══ Data supplied ══
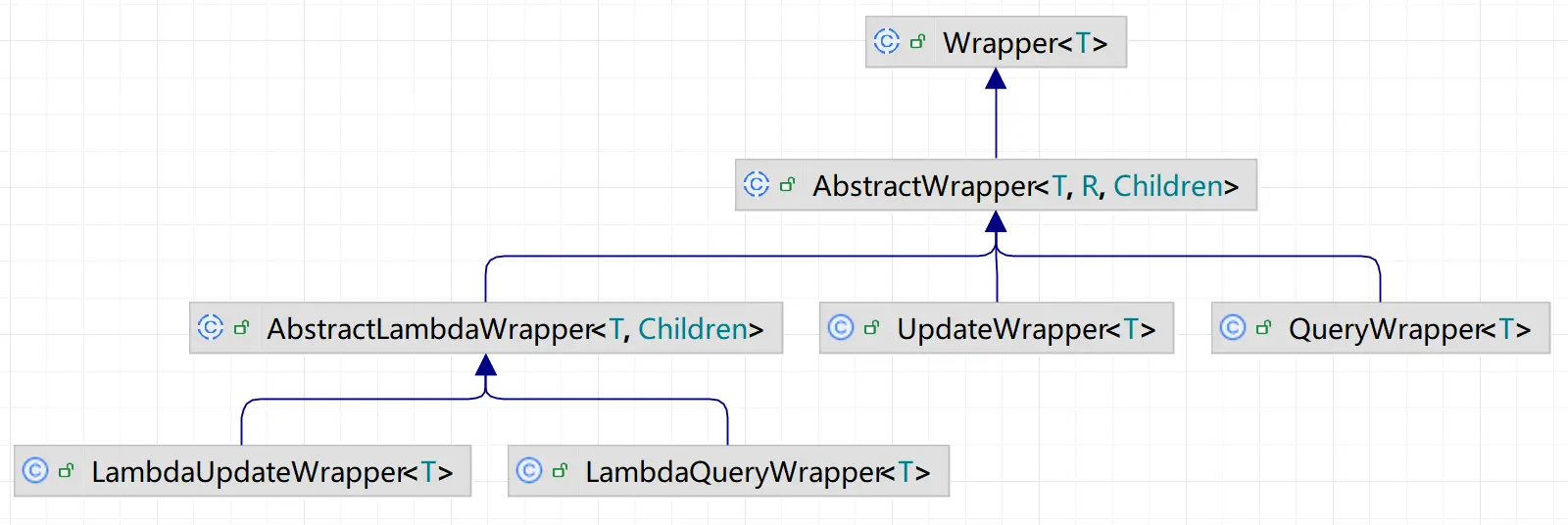Select the AbstractWrapper<T, R, Children> label

(1025, 186)
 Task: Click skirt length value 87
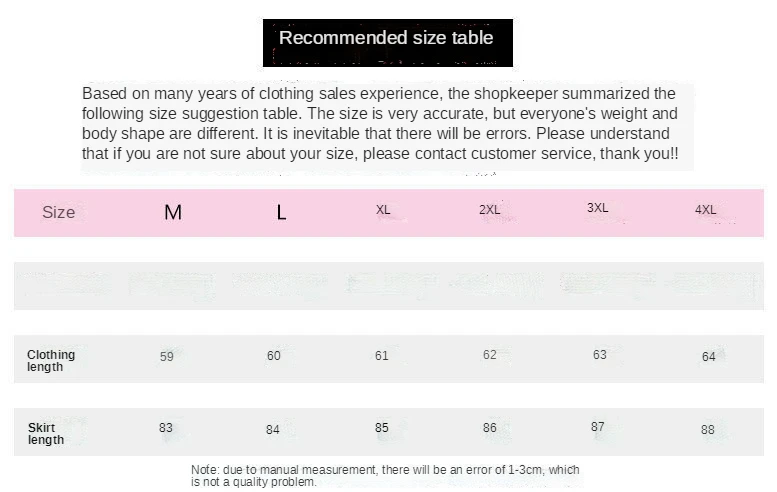click(598, 427)
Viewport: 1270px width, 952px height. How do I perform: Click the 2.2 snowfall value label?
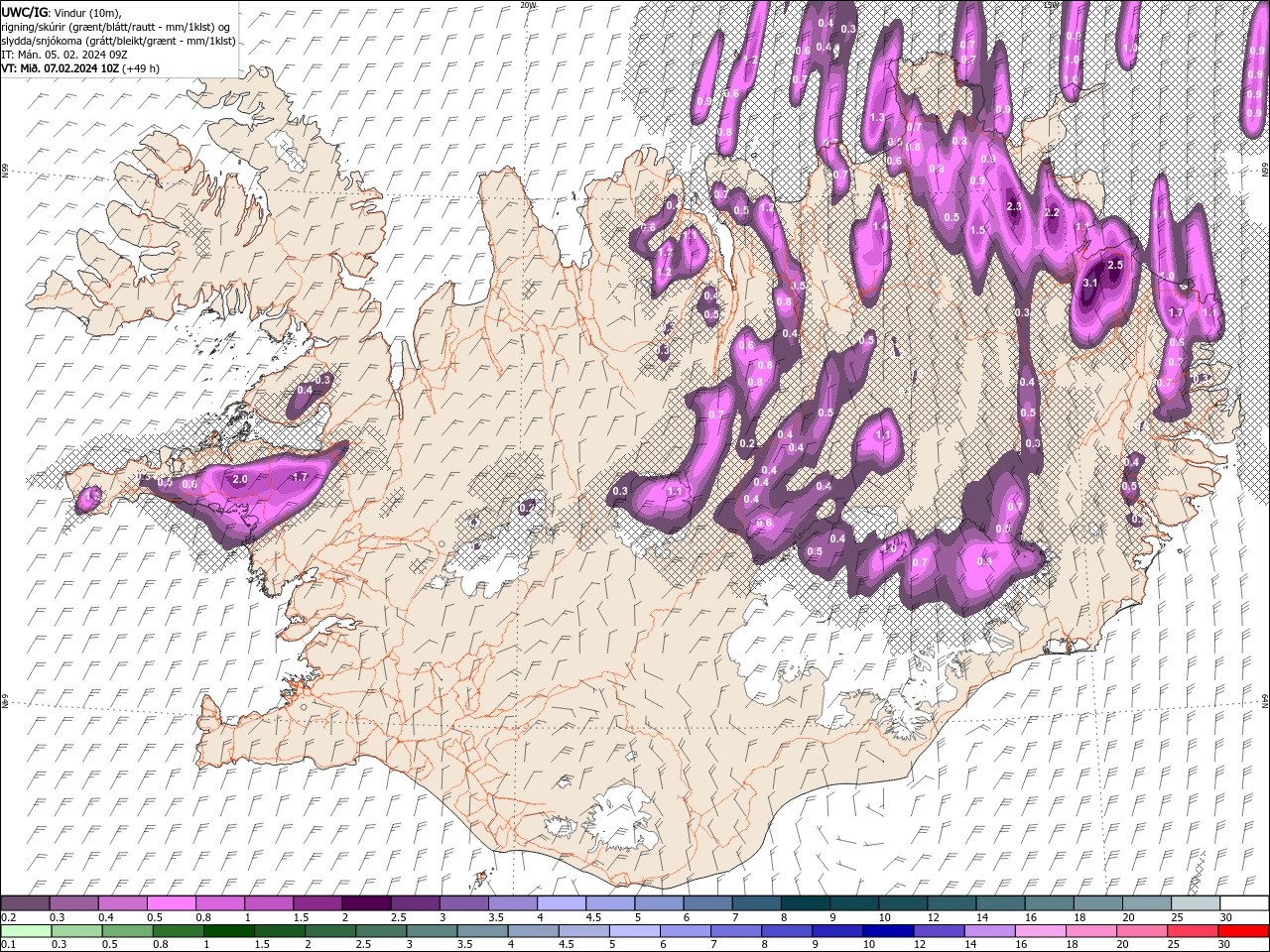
═══
▶ _What to do_:
Copy nothing but the lines from the one containing "Task: Click skirt length value 87" through the last line of the listing above, transcribed exactly and with no pictures.

▶ _Solution to this exercise_:
 Task: Click skirt length value 87
click(598, 427)
Viewport: 1270px width, 952px height. How do I perform: Click the 2.2 snowfall value label?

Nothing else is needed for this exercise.